もし、戦後日本をずっと支えてきた保守本流政権が、「憲法9条は集団的自衛権をも否定しているのでございまして、従って日本国はいかなる集団自衛行動をとることもできない。政府としてはそう認識したうえで、自衛隊はあくまでも個別的な自衛権を行使するための組織であると、そう考えているのでございます」と、ずっとそんな風に言い続けてきたなら、確かに安倍政権は「ない」といってきた公権が「ある」と言い始めたわけだから、これは自民党が政党として成り立たなくなるほどの大変化である。というか、国会が「それを言うなら同じ自民党内閣として憲法改正案を提案せよ」と言うのが自然である。

しかし、そうではなかった。政府は「権利として持っているが、使わないのだ」と言ってきた。ということは、政権によっては権利を行使するという考え方がそこにはある。安倍総理は保守本流の政治家ではない。だから「使う」と言っている。それを「いや、我々が憲法をどう解釈するかを決めてきたのだから、勝手に解釈を変えるな」と、そこまで言えるか?率直なところ、納得しかねる理屈でござんすなあ。頑固な年寄りの言い分だ。

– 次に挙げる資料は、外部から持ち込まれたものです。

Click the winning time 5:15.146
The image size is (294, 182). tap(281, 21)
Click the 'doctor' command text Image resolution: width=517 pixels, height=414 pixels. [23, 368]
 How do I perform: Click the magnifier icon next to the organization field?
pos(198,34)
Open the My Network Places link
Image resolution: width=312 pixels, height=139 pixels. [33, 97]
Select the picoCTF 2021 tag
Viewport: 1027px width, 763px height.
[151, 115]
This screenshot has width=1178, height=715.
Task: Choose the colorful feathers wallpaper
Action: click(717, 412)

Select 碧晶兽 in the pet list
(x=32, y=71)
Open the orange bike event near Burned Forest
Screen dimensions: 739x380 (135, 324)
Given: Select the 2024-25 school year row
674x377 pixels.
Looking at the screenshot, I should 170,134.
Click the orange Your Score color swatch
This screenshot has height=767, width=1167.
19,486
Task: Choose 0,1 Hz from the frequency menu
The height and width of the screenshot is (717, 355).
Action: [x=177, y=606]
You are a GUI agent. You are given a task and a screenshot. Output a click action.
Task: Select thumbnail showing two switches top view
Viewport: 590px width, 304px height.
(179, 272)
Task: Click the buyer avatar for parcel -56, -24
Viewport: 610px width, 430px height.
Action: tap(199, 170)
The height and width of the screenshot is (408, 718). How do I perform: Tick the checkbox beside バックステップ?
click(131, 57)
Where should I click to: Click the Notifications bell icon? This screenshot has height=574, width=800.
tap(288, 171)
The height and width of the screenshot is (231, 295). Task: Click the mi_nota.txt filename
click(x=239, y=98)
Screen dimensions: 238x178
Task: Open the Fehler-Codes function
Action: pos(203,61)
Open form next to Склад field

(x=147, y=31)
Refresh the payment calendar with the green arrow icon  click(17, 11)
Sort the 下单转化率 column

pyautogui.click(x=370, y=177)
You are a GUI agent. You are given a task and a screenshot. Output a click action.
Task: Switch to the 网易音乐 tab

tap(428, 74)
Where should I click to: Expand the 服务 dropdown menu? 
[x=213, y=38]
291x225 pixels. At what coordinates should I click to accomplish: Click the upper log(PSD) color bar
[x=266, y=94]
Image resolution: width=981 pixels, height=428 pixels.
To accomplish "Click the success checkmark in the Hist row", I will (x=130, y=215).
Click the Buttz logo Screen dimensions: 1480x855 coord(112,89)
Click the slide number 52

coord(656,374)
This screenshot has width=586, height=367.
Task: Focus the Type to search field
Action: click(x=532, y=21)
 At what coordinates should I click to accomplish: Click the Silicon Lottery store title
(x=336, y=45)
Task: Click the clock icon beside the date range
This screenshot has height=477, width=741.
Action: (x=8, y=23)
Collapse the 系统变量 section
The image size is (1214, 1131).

昔、日本プロ野球で審判に関するトラブルがあって、ある監督が「そんなことが野球のルールのどこに書いてある?」と詰め寄ったところ、その審判は「私がルールブックだ!」と言い返したという。どうも最近の保守本流の発言は、「私たちが憲法だったのだ」、そう言いたいのではないかと、勘ぐりたくなる時がある。憲法は文字でハッキリ書かれてある。書かれていないことは、その時点で国民が選んだ国会で解釈すればよいし、内閣は時代に適合した解釈を憲法の範囲内で提案する権限をもつだろう。